§ **Exercise aim**: Can the lines below, from the one that holds "The width and" to the very end, be echoed exactly, with both ends included and no pictures?

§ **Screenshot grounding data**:
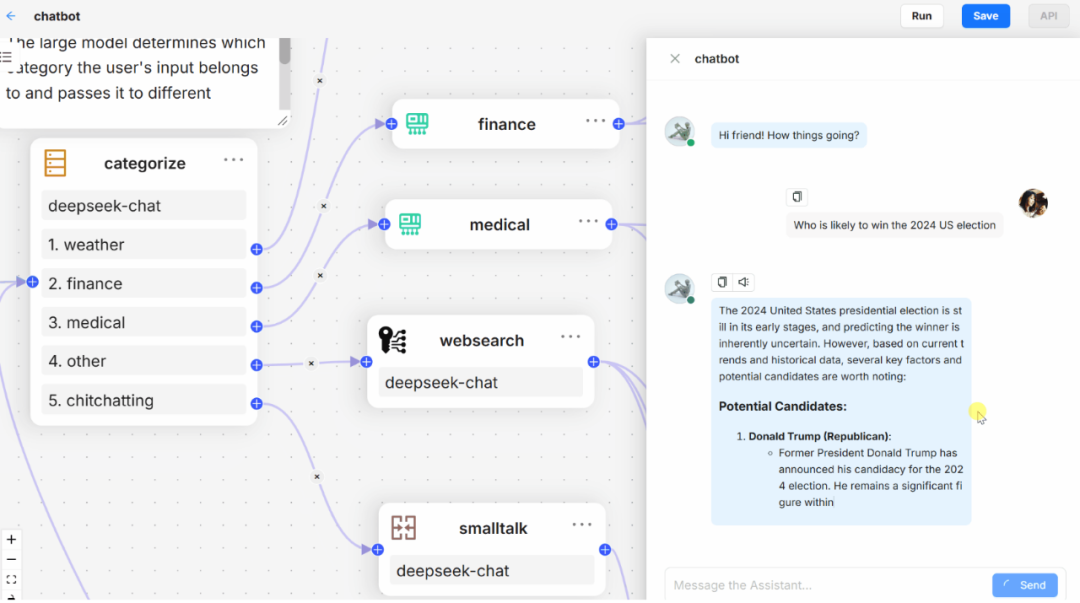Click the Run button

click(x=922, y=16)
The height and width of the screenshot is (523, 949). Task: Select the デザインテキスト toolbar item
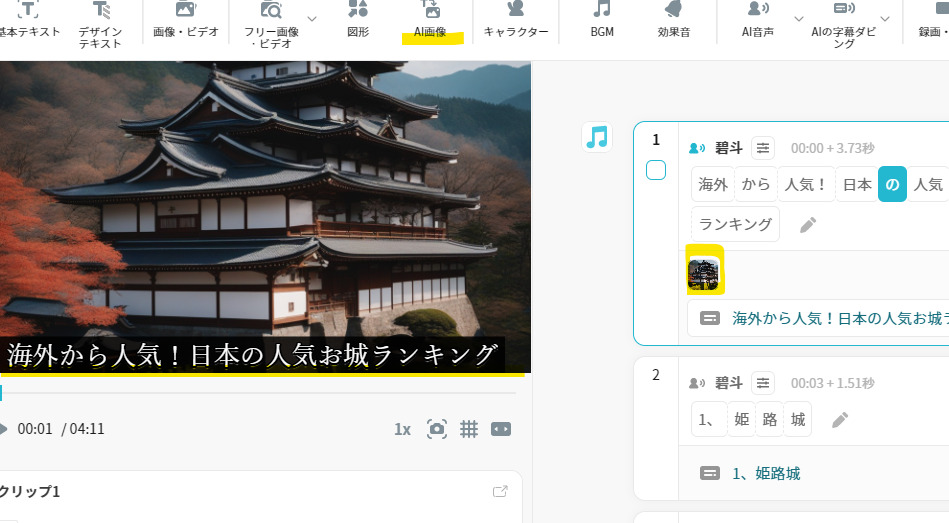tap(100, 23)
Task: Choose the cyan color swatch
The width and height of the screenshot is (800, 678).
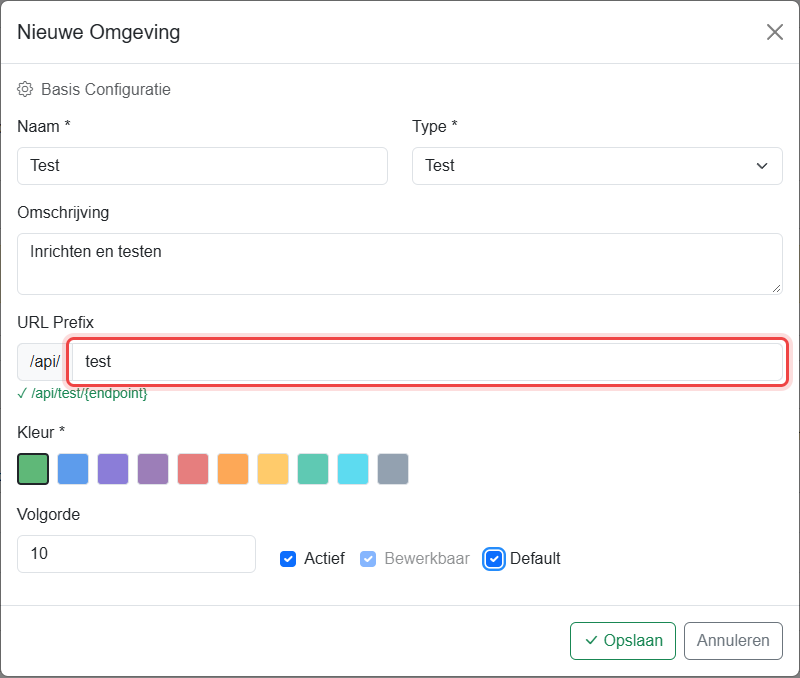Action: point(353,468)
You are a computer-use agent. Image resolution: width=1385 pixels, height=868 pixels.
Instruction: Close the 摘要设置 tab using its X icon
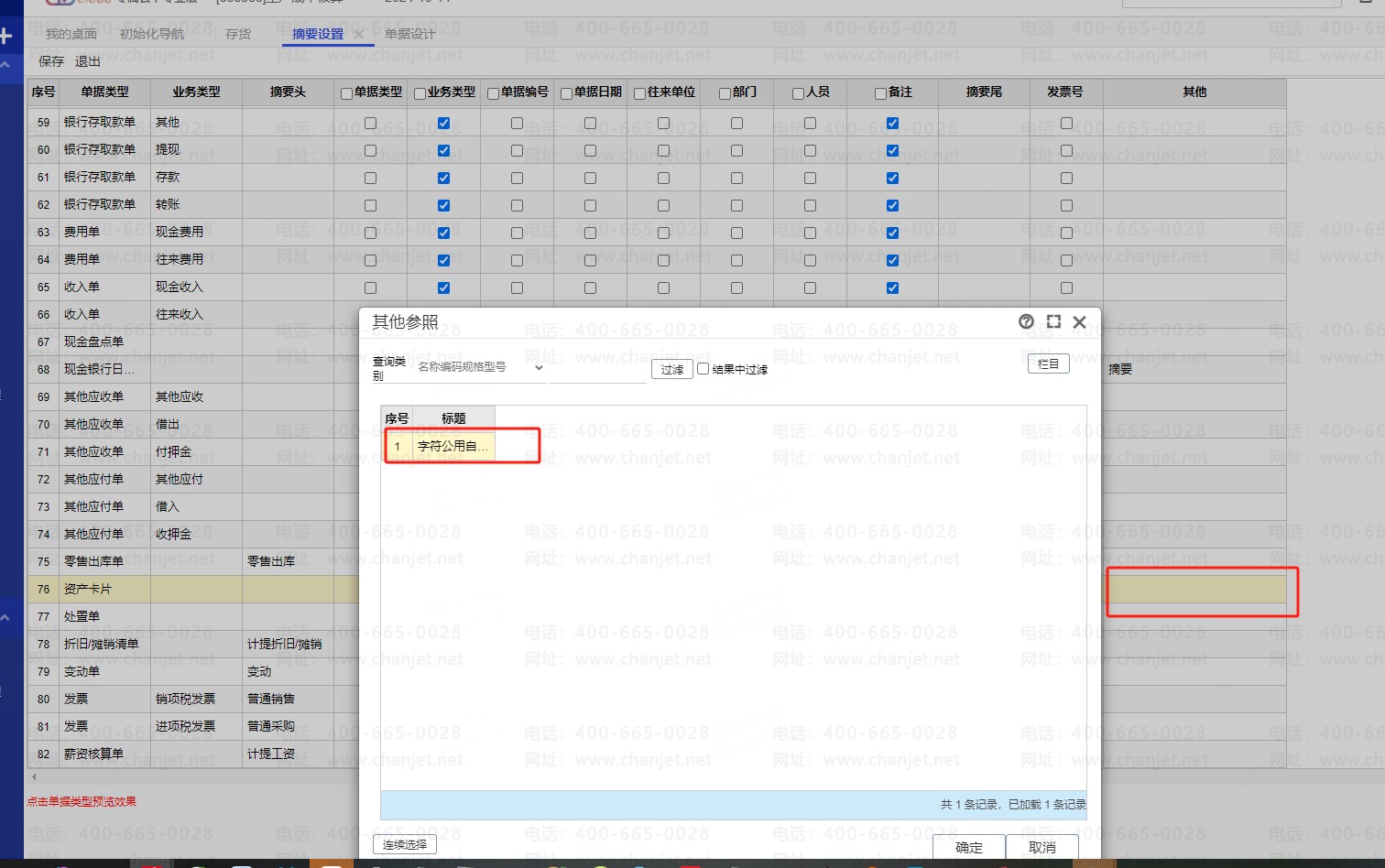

§ **Solved problem**:
The width and height of the screenshot is (800, 678).
Action: point(353,468)
You are a computer-use agent. Image resolution: width=1385 pixels, height=868 pixels.
Instruction: Close the 摘要设置 tab using its X icon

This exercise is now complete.